Il est également remarquable que les personnages de Don Carlo, êtres de l’extrême dans la plus pure tradition romantique, ne versent pas pour autant dans la caricature manichéenne. Philippe est un despote, aussi tyrannique et vindicatif en tant que monarque qu’en tant qu’époux, mais sa misanthropie se fonde sur le spectacle de la courtisanerie qui environne le pouvoir et il n’est pas inaccessible à certains sentiments, comme, par exemple, le remords. La princesse Eboli se montre tout à fait diabolique, mais c’est avant tout une femme blessée, capable, par ailleurs, de chercher le rachat. Carlos, quant à lui, est un ‘‘héros’’ qui peine à soutenir la carrure du rôle et se fait plutôt remarquer par sa pusillanimité... Etc. Seuls deux personnages semblent échapper à ce traitement: le Grand Inquisiteur, côté ténèbres, et Don Rodrigue, côté lumière, qui pourrait passer pour le véritable héros de l’œuvre.

Sous la baguette du jeune et prometteur chef d’orchestre Teodor Currentzis évolue une distribution remarquable, au sein de laquelle se détachaient tout particulièrement, lors de la représentation à laquelle j’ai assisté (mais le casting varie selon les jours), Ferruccio Furlanetto dans le rôle de Philippe et Dimitris Tiliakos dans celui de Rodrigue. La prestation de Mikhail Petrenko en Grand Inquisiteur est également des plus marquantes et transcende la brièveté du rôle.

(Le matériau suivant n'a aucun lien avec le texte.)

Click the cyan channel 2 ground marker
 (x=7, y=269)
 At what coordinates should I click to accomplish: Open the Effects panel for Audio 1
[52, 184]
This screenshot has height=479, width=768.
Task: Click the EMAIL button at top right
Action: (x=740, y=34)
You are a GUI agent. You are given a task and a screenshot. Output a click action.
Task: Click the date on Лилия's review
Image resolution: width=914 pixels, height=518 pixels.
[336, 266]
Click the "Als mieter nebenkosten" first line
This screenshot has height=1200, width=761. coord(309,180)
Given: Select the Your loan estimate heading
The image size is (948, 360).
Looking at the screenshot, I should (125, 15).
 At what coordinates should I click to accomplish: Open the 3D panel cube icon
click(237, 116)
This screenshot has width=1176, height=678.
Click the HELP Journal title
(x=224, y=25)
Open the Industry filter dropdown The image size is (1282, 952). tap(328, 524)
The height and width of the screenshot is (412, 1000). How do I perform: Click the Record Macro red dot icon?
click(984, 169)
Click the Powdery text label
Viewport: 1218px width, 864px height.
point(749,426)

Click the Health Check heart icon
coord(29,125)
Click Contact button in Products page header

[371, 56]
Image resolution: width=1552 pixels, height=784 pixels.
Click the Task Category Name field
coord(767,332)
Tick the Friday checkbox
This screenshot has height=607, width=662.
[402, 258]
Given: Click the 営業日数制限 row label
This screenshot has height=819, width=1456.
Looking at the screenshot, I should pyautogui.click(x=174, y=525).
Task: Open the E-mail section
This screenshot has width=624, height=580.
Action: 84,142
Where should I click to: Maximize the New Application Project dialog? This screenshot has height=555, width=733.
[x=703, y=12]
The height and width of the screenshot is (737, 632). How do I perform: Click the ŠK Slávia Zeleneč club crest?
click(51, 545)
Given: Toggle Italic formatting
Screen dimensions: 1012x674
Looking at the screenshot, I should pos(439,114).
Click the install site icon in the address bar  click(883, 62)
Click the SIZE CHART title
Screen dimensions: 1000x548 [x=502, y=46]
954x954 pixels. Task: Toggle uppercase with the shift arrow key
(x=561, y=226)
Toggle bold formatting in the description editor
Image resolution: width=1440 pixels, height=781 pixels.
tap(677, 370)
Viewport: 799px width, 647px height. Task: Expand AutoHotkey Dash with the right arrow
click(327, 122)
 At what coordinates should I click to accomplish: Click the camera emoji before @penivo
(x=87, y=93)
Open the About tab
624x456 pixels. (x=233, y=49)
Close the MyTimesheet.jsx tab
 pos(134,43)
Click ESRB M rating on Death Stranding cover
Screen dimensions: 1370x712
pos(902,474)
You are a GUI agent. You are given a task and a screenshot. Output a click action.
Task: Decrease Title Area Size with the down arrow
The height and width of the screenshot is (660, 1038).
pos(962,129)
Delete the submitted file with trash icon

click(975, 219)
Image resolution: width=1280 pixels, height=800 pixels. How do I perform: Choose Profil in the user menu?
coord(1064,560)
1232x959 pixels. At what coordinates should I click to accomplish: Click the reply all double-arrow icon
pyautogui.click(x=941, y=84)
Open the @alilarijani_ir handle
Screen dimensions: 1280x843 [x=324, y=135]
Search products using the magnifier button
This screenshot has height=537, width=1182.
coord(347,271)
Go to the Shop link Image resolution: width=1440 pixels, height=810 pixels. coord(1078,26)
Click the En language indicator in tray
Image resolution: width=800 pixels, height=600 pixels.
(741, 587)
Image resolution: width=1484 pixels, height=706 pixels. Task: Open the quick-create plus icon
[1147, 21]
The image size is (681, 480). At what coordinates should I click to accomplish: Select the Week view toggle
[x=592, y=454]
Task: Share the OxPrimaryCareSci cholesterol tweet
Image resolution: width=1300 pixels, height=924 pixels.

Une production, donc, à ne pas manquer pour ceux qui croisent dans la région et pourront profiter de la fuite loin de la capitale, en cette période estivale, des ‘‘vrais’’ parisiens, ce qui se traduit par la disponibilité de plusieurs places libres qu’il serait tout à fait dommage de laisser inoccupées si l’on aime l’opéra...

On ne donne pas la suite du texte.